- Born: 1530 Vila do Conde, Kingdom of Portugal
- Died: 30 December 1596 Arona, Duchy of Milan
- Education: University of Coimbra
- Occupations: Writer, university teacher, philosopher, theologian, biblical scholar
- Employer: Pontifical Gregorian University ;

= Manuel de Sá =

Portuguese Jesuit priest, theologian and exegete

Manuel de Sá (b. at Vila do Conde, Province Entre-Minho-e-Douro, 1530; d. at Arona, Italy, 30 December 1596) was a Portuguese Jesuit priest, theologian and exegete.

==History==
He distinguished himself as a student at the University of Coimbra, and at the age of fifteen joined the Society of Jesus. He soon afterward taught philosophy, first at Coimbra, and next at Gandia, where he also acted as tutor to Francis Borgia, then Duke of Gandia, who was considering joining the Jesuit Order.

In 1557, he became one of the early professors of the Roman College, and commented for two years on the prophecies of prophet Osee and the Summa of Thomas Aquinas. Exhausted by his labours, he discontinued his lectures, and visited the houses of the Society in Tuscany. Restored to health, he returned to the Roman College, where he filled the chair of exegesis, and found time to give missions.

His reputation for scholarship induced Pope Pius V to appoint him as a member of the commission in charge of preparing the authentic edition of the Septuagint. This did not prevent him from continuing his apostolic labours and from founding several houses of his order in Upper Italy. After residing for a time at Genoa, he withdrew to the professed house of Arona (Diocese of Milan), where he died.

==Works==
His exegetical works are: Scholia in Quatuor Evangelia (Antwerp, 1596), and Notationes in totam Scripturam Sacram (Antwerp, 1598), both of which passed through several editions.

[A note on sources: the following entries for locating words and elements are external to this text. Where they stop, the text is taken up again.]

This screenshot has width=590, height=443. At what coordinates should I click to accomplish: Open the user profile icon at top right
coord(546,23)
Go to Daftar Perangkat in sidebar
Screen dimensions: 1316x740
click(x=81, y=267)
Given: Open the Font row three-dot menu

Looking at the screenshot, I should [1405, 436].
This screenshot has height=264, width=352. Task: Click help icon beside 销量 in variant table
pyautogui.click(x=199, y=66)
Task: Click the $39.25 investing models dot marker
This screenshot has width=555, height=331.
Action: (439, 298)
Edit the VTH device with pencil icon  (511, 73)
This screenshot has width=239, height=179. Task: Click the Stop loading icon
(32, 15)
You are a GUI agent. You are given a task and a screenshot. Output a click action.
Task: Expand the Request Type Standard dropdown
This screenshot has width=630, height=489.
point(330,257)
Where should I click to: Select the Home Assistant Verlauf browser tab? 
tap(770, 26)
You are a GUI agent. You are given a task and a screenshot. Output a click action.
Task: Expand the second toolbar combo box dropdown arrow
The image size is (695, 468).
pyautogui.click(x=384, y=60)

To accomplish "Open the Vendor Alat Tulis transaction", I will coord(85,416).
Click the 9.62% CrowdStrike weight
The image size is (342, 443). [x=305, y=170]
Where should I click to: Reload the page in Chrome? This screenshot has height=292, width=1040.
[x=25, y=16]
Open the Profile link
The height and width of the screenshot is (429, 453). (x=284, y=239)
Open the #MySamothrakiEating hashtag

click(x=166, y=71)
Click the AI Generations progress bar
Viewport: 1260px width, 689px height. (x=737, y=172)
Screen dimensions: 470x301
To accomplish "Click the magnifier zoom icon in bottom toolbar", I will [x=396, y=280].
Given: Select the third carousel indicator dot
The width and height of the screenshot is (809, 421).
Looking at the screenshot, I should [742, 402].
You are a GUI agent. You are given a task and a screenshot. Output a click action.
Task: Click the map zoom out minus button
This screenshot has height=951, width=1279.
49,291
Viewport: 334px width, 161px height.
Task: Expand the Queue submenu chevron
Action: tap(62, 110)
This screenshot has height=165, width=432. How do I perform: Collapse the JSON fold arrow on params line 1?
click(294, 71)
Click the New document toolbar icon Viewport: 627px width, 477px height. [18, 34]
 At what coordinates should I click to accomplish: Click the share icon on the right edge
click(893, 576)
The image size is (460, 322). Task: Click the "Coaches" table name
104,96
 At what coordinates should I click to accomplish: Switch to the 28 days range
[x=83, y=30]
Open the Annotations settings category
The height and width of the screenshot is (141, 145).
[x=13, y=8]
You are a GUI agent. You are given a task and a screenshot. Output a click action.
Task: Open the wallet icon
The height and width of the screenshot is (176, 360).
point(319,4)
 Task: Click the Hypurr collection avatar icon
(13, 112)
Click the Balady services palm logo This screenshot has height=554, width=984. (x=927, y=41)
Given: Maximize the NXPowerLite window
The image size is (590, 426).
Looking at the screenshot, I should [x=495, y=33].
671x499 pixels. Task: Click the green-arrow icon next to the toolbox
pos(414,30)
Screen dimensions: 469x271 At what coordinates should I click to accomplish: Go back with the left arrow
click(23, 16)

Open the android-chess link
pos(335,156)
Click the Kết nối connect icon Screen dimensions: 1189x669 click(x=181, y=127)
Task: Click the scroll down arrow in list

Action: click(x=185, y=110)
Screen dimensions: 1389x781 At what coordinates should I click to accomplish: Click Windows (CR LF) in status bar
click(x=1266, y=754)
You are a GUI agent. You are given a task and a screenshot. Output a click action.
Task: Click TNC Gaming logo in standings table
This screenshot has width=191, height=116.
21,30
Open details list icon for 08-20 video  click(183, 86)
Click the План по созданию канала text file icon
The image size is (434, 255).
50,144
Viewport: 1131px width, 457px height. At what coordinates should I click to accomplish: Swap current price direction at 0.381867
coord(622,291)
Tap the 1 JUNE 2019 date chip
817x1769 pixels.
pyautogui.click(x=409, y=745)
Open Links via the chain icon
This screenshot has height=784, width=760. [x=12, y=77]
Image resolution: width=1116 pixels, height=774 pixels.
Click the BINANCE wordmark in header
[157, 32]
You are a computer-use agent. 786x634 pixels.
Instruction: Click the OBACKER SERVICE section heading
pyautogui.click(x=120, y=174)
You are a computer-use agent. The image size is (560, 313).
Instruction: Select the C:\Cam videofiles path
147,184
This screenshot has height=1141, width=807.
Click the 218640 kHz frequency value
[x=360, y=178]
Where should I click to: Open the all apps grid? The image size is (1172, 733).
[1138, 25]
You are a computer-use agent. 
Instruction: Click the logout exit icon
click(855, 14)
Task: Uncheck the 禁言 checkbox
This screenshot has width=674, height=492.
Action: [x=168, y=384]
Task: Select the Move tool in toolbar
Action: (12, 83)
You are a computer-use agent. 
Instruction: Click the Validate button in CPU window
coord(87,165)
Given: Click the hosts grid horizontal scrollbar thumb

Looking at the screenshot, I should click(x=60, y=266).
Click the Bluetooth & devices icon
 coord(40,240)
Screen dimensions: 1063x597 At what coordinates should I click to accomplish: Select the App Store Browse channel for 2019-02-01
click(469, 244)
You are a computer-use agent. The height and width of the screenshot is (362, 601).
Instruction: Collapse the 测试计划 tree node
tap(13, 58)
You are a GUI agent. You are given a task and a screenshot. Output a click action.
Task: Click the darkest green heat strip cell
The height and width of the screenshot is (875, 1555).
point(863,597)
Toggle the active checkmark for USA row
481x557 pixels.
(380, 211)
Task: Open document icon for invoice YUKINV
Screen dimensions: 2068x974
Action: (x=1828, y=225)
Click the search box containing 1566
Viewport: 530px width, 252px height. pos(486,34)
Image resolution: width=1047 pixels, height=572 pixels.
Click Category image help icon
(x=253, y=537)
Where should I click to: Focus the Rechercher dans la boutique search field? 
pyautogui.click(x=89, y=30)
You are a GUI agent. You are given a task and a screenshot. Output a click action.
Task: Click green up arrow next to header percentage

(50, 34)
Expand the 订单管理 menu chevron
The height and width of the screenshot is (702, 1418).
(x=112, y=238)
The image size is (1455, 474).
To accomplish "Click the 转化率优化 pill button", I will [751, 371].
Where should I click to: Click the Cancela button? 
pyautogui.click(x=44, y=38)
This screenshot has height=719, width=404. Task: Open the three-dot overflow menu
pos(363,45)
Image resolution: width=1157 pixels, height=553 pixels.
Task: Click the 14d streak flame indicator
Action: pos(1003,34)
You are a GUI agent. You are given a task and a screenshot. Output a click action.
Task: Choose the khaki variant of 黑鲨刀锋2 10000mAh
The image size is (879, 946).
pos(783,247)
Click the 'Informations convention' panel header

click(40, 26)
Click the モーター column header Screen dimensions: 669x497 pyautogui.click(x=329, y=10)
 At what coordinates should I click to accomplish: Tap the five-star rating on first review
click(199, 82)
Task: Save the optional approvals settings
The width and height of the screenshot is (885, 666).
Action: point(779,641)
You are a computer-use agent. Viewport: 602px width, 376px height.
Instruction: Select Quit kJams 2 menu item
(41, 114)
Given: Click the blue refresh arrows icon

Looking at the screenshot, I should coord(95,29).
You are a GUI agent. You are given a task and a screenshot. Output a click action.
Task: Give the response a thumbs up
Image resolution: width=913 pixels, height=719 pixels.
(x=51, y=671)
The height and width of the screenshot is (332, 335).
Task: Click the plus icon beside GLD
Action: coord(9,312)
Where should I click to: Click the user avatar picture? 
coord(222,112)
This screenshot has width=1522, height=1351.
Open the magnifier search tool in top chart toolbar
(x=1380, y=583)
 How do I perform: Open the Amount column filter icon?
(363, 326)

However short, Sá's annotations clearly set forth the literal sense of the Bible, and bespeak a solid erudition, despite a few inaccuracies which have been sharply rebuked by Protestant critics.

His theological treatise entitled Aphorismi Confessariorum ex Doctorum sententiis collecti (Venice, 1595), however remarkable, was censured in 1603, apparently because the Master of the Sacred Palace treated some of its maxims as contrary to opinions commonly received among theologians, but it was later corrected and has been removed from the Roman Index (1900). Sá's life of John of Texeda, the Capuchin confessor of Francis Borgia, when Duke of Gandia, has not been published.